▸ Directions
The lines below should be written out again in full, exactly as they are.

[Data extracted from a collection]
++++

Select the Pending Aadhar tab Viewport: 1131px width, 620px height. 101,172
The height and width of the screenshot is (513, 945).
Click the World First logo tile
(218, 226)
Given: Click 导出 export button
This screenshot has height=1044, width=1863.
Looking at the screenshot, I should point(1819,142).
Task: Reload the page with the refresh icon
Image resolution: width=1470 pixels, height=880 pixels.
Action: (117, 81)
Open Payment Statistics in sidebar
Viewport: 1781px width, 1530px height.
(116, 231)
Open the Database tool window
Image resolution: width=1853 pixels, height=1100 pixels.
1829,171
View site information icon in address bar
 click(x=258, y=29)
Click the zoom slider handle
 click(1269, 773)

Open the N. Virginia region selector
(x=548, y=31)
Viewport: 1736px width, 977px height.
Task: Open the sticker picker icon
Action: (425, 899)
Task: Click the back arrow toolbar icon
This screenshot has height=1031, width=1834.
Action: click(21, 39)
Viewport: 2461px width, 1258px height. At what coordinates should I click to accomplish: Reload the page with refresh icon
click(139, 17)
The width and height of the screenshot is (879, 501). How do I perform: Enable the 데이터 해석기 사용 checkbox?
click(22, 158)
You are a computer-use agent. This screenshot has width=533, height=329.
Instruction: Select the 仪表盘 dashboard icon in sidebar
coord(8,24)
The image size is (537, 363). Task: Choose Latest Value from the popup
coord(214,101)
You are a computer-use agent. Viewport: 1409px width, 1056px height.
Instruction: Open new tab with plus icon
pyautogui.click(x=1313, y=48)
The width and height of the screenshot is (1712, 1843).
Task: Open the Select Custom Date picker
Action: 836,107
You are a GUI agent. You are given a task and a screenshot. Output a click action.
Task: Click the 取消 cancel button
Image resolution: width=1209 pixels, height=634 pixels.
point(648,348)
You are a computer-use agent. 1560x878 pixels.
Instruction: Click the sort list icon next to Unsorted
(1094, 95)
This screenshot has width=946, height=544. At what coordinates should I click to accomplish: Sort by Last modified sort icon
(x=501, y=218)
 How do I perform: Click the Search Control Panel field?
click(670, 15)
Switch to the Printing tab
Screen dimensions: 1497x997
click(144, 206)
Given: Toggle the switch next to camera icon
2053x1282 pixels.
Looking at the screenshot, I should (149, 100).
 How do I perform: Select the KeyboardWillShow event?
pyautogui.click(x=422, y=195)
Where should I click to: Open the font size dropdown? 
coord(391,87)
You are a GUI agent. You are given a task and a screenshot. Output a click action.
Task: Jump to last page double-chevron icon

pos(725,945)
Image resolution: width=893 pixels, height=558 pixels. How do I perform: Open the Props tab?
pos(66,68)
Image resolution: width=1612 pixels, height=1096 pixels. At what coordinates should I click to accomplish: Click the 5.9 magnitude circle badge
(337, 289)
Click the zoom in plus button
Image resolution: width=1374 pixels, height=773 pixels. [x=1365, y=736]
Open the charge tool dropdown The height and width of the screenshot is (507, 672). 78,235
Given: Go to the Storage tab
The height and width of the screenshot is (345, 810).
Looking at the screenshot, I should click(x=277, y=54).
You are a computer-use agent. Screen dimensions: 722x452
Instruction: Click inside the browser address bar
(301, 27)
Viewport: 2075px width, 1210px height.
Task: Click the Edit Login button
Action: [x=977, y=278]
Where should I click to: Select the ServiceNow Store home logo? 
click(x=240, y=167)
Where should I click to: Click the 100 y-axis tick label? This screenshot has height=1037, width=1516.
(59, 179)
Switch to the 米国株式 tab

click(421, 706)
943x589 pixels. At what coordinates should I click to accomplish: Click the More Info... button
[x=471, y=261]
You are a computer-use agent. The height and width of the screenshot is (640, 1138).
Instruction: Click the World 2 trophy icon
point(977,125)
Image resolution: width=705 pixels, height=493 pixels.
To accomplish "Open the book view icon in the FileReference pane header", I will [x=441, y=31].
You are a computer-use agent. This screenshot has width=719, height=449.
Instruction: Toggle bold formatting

++++

▸ Response area
Select the Pending Aadhar tab Viewport: 1131px width, 620px height. 101,172
The height and width of the screenshot is (513, 945).
Click the World First logo tile
(218, 226)
Given: Click 导出 export button
This screenshot has height=1044, width=1863.
Looking at the screenshot, I should point(1819,142).
Task: Reload the page with the refresh icon
Image resolution: width=1470 pixels, height=880 pixels.
Action: (117, 81)
Open Payment Statistics in sidebar
Viewport: 1781px width, 1530px height.
(116, 231)
Open the Database tool window
Image resolution: width=1853 pixels, height=1100 pixels.
1829,171
View site information icon in address bar
 click(x=258, y=29)
Click the zoom slider handle
 click(1269, 773)

Open the N. Virginia region selector
(x=548, y=31)
Viewport: 1736px width, 977px height.
Task: Open the sticker picker icon
Action: (425, 899)
Task: Click the back arrow toolbar icon
This screenshot has height=1031, width=1834.
Action: click(21, 39)
Viewport: 2461px width, 1258px height. At what coordinates should I click to accomplish: Reload the page with refresh icon
click(139, 17)
The width and height of the screenshot is (879, 501). How do I perform: Enable the 데이터 해석기 사용 checkbox?
click(22, 158)
You are a computer-use agent. This screenshot has width=533, height=329.
Instruction: Select the 仪表盘 dashboard icon in sidebar
coord(8,24)
The image size is (537, 363). Task: Choose Latest Value from the popup
coord(214,101)
You are a computer-use agent. Viewport: 1409px width, 1056px height.
Instruction: Open new tab with plus icon
pyautogui.click(x=1313, y=48)
The width and height of the screenshot is (1712, 1843).
Task: Open the Select Custom Date picker
Action: 836,107
You are a GUI agent. You are given a task and a screenshot. Output a click action.
Task: Click the 取消 cancel button
Image resolution: width=1209 pixels, height=634 pixels.
point(648,348)
You are a computer-use agent. 1560x878 pixels.
Instruction: Click the sort list icon next to Unsorted
(1094, 95)
This screenshot has width=946, height=544. At what coordinates should I click to accomplish: Sort by Last modified sort icon
(x=501, y=218)
 How do I perform: Click the Search Control Panel field?
click(670, 15)
Switch to the Printing tab
Screen dimensions: 1497x997
click(144, 206)
Given: Toggle the switch next to camera icon
2053x1282 pixels.
Looking at the screenshot, I should (149, 100).
 How do I perform: Select the KeyboardWillShow event?
pyautogui.click(x=422, y=195)
Where should I click to: Open the font size dropdown? 
coord(391,87)
You are a GUI agent. You are given a task and a screenshot. Output a click action.
Task: Jump to last page double-chevron icon

pos(725,945)
Image resolution: width=893 pixels, height=558 pixels. How do I perform: Open the Props tab?
pos(66,68)
Image resolution: width=1612 pixels, height=1096 pixels. At what coordinates should I click to accomplish: Click the 5.9 magnitude circle badge
(337, 289)
Click the zoom in plus button
Image resolution: width=1374 pixels, height=773 pixels. [x=1365, y=736]
Open the charge tool dropdown The height and width of the screenshot is (507, 672). 78,235
Given: Go to the Storage tab
The height and width of the screenshot is (345, 810).
Looking at the screenshot, I should click(x=277, y=54).
You are a computer-use agent. Screen dimensions: 722x452
Instruction: Click inside the browser address bar
(301, 27)
Viewport: 2075px width, 1210px height.
Task: Click the Edit Login button
Action: [x=977, y=278]
Where should I click to: Select the ServiceNow Store home logo? 
click(x=240, y=167)
Where should I click to: Click the 100 y-axis tick label? This screenshot has height=1037, width=1516.
(59, 179)
Switch to the 米国株式 tab

click(421, 706)
943x589 pixels. At what coordinates should I click to accomplish: Click the More Info... button
[x=471, y=261]
You are a computer-use agent. The height and width of the screenshot is (640, 1138).
Instruction: Click the World 2 trophy icon
point(977,125)
Image resolution: width=705 pixels, height=493 pixels.
To accomplish "Open the book view icon in the FileReference pane header", I will [x=441, y=31].
You are a computer-use agent. This screenshot has width=719, height=449.
Instruction: Toggle bold formatting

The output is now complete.